## GOAL OF THE EXERCISE
Transcribe word for word the stretch of the listing from the line containing "This screenshot has width=1024, height=724." through the end of the listing, and leave the pictures out of your answer.
* Start *
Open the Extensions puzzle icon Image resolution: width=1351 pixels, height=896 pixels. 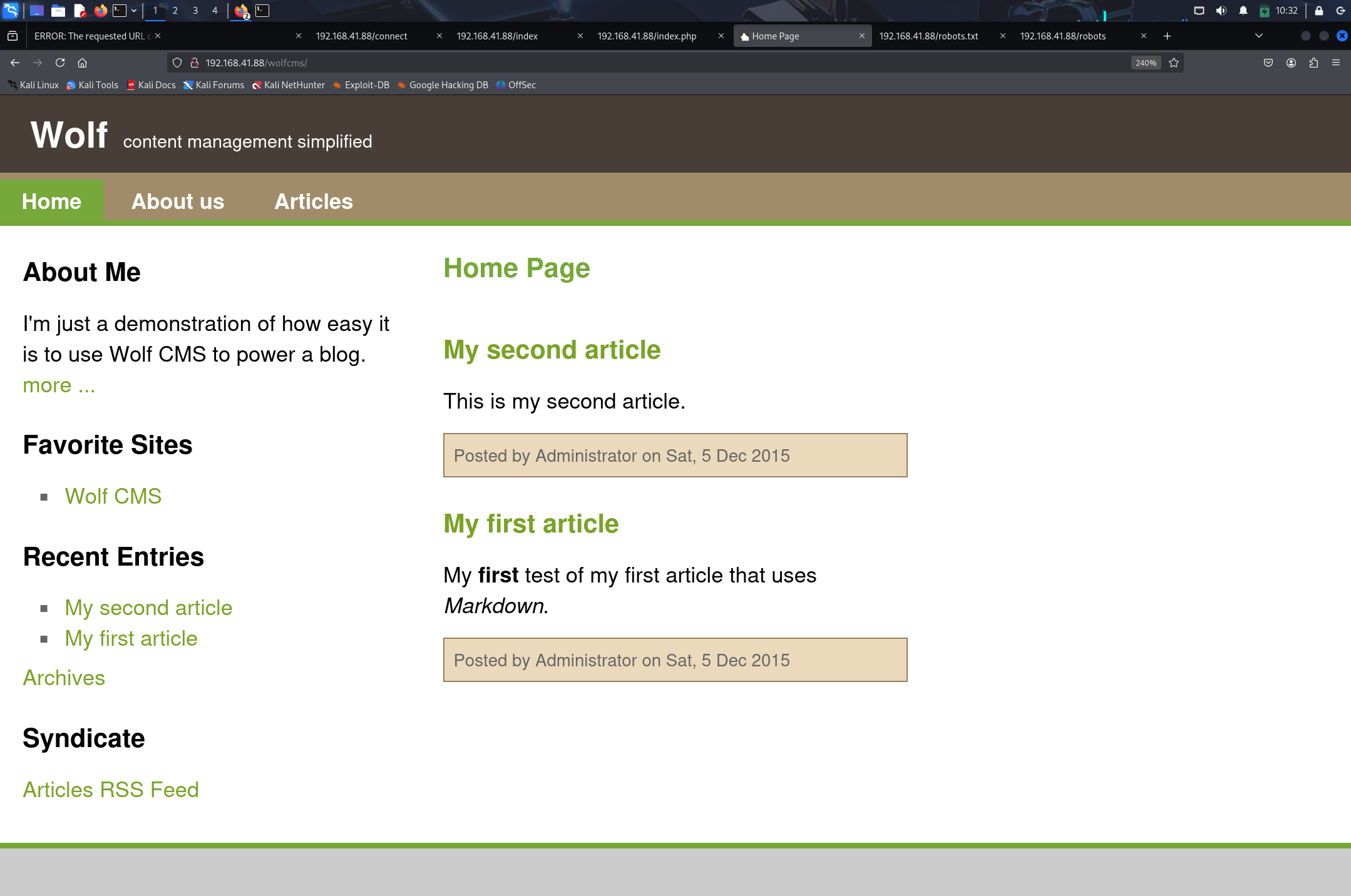coord(1313,63)
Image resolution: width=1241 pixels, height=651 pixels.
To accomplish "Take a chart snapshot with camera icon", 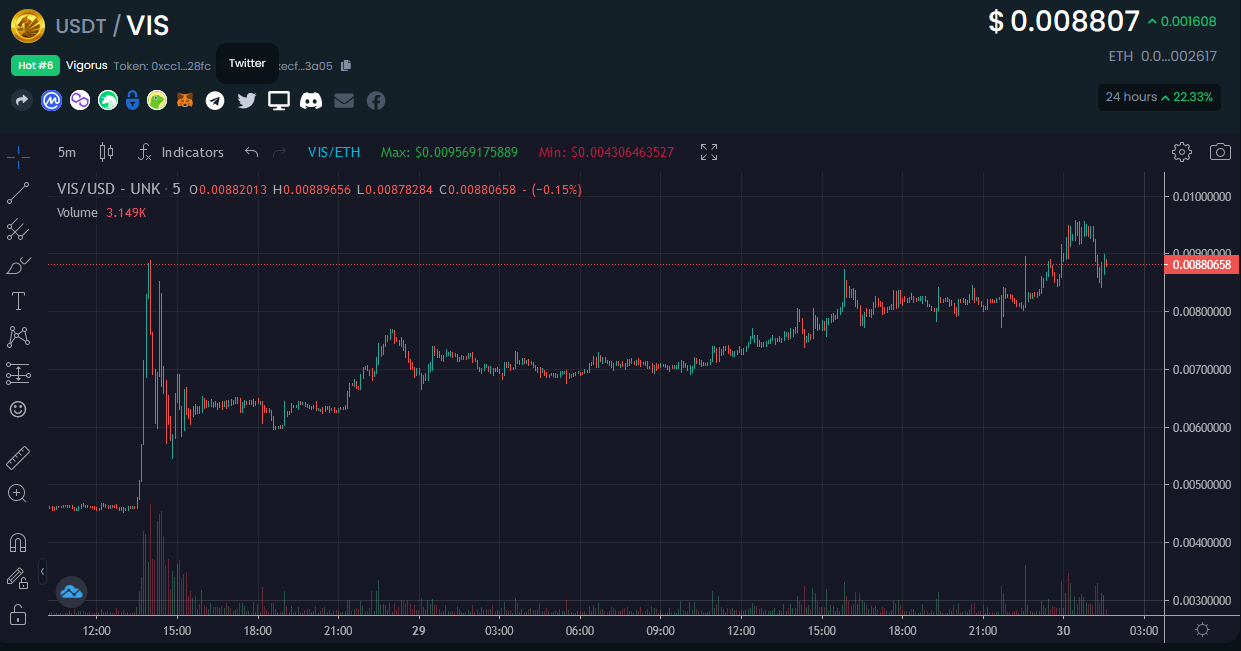I will coord(1220,152).
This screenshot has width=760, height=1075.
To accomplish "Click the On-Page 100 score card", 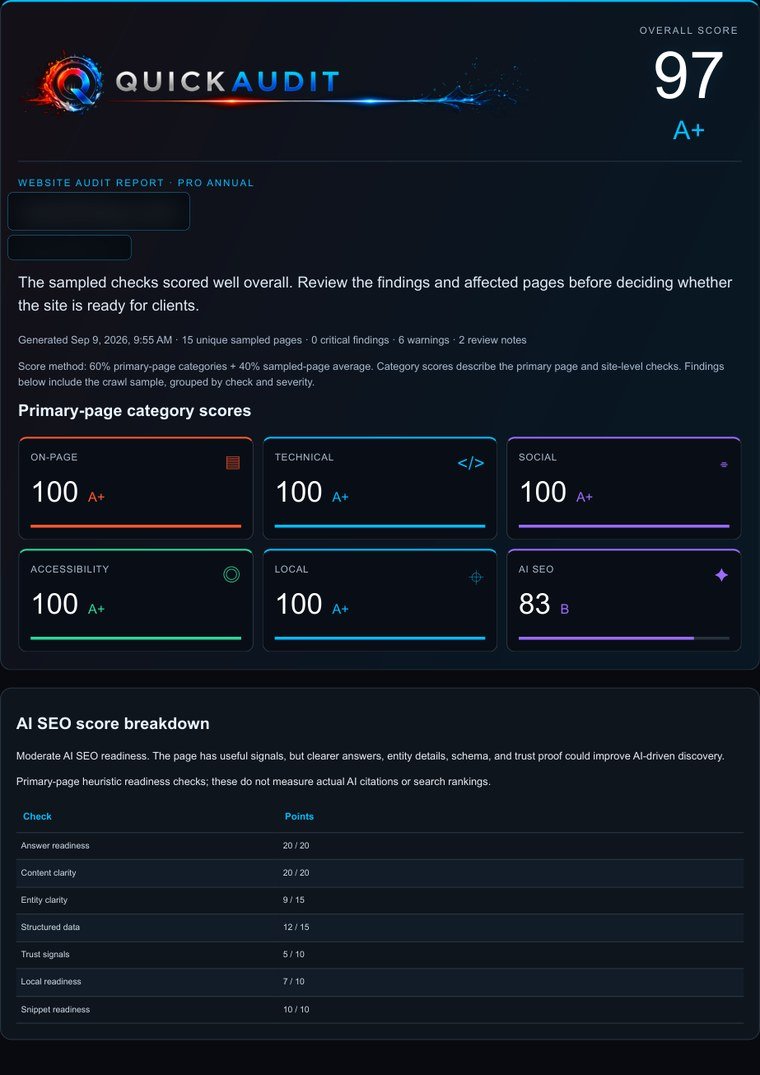I will click(136, 488).
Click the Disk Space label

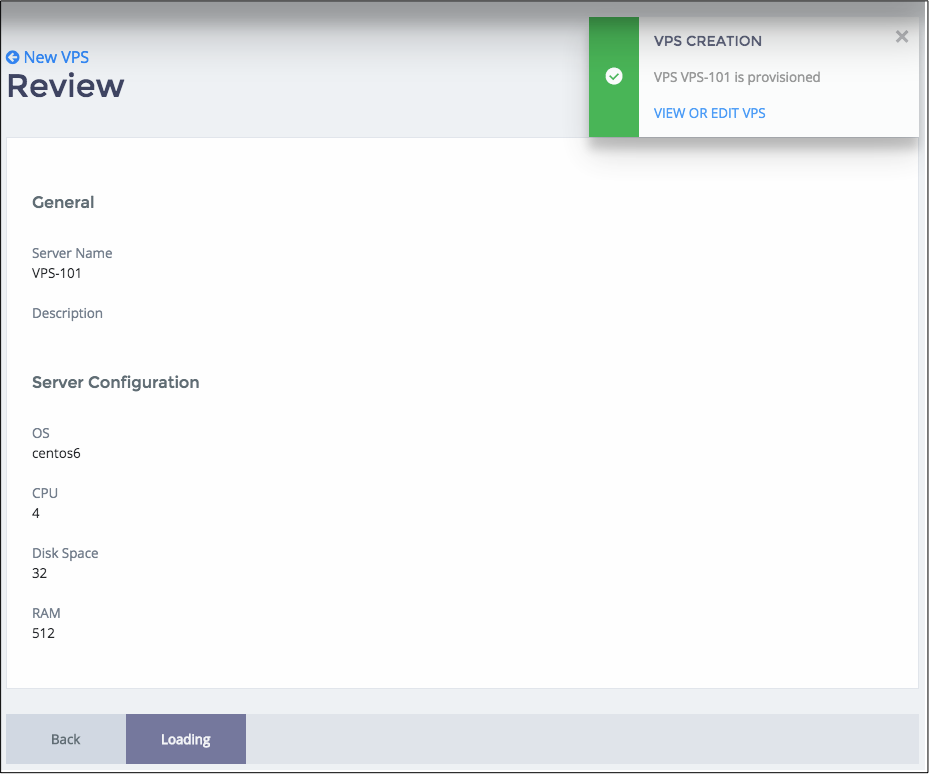pyautogui.click(x=65, y=553)
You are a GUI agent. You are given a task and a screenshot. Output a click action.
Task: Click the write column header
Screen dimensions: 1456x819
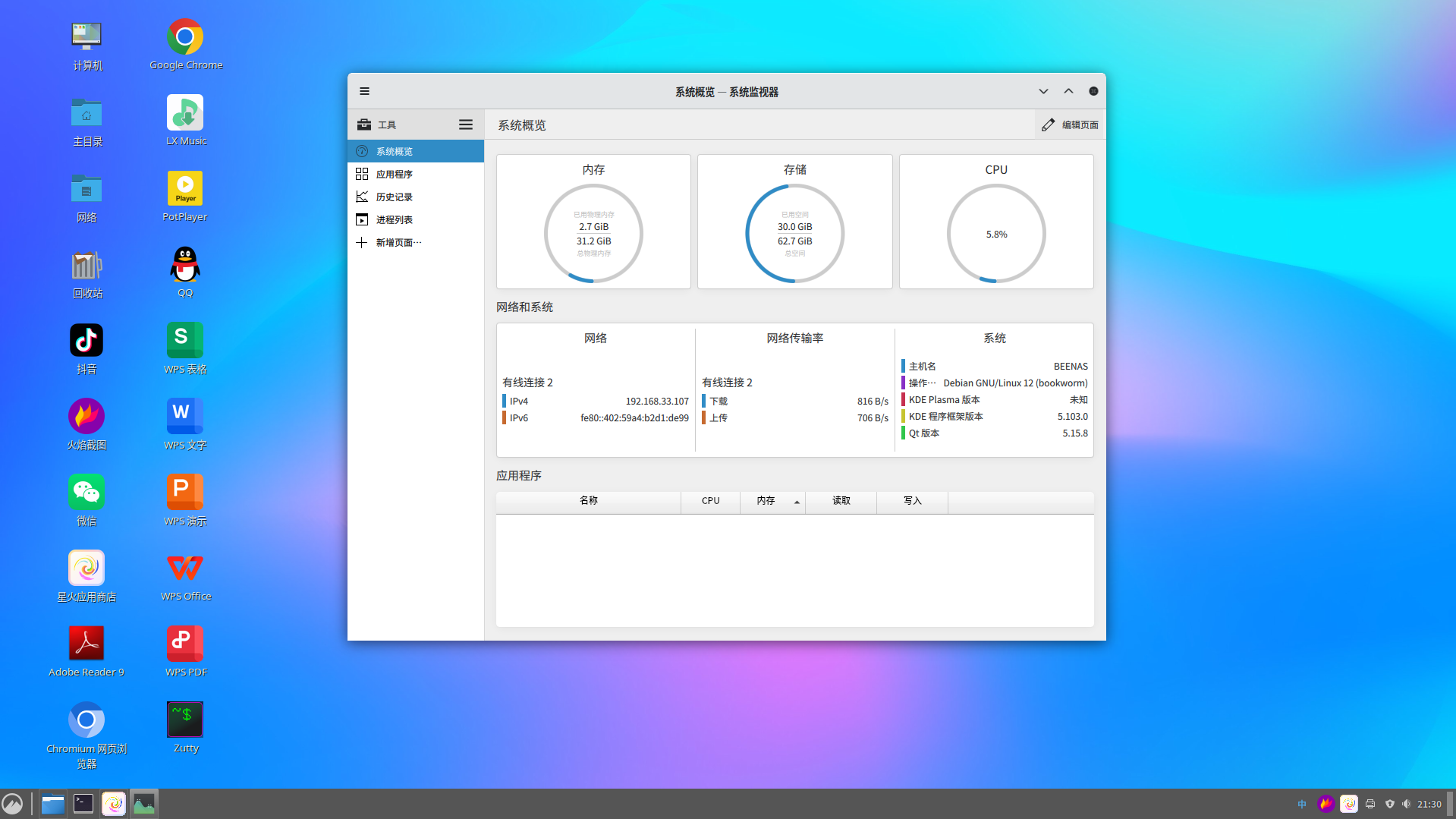912,501
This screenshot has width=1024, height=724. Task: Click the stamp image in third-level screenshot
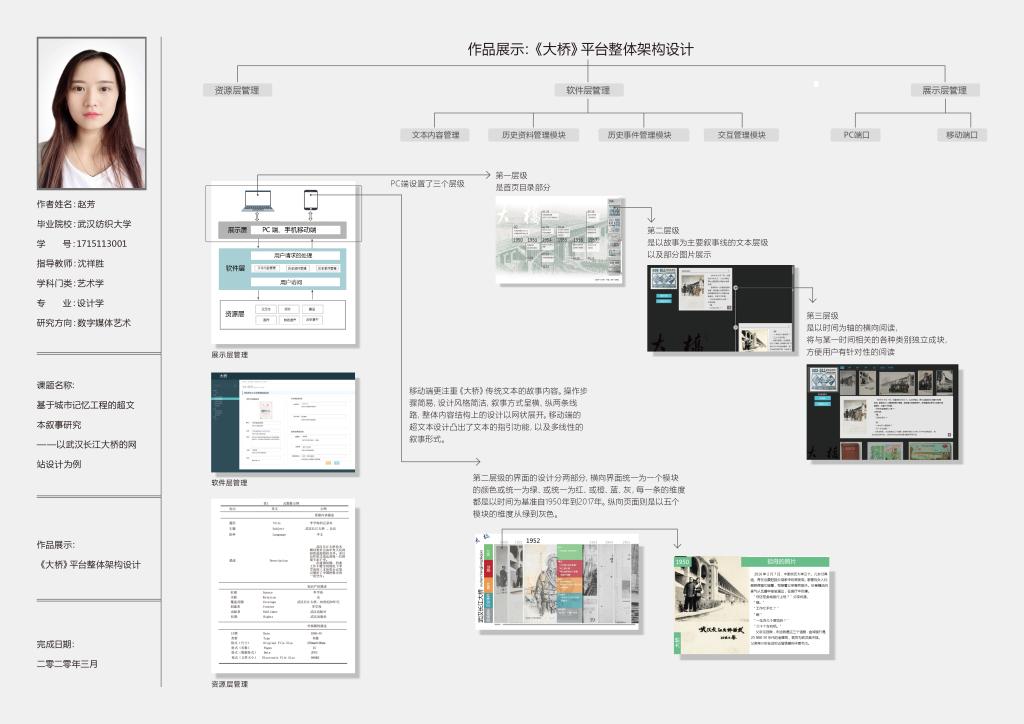pos(822,381)
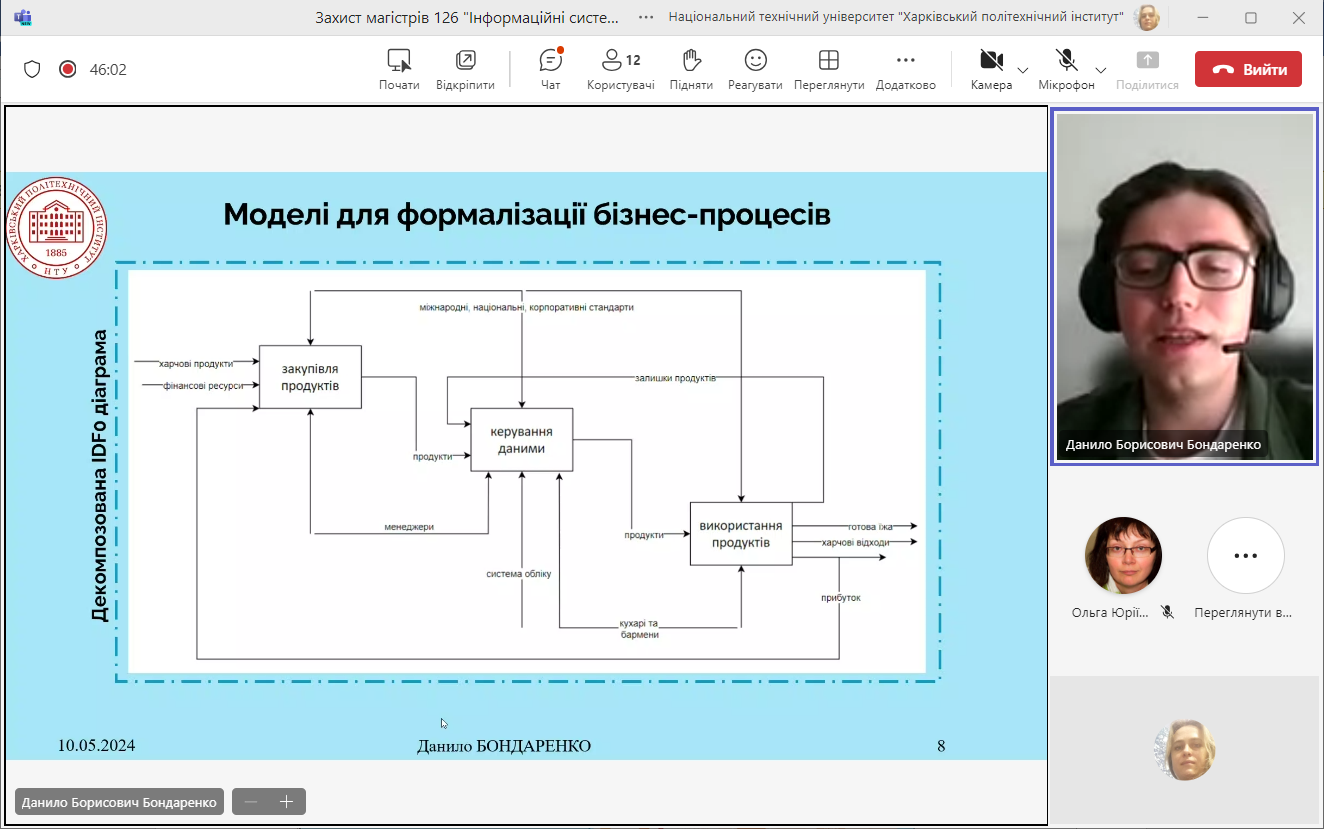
* End *
## ANSWER TO THIS EXERCISE
This screenshot has width=1024, height=724. Task: Click the stamp image in third-level screenshot
pos(822,381)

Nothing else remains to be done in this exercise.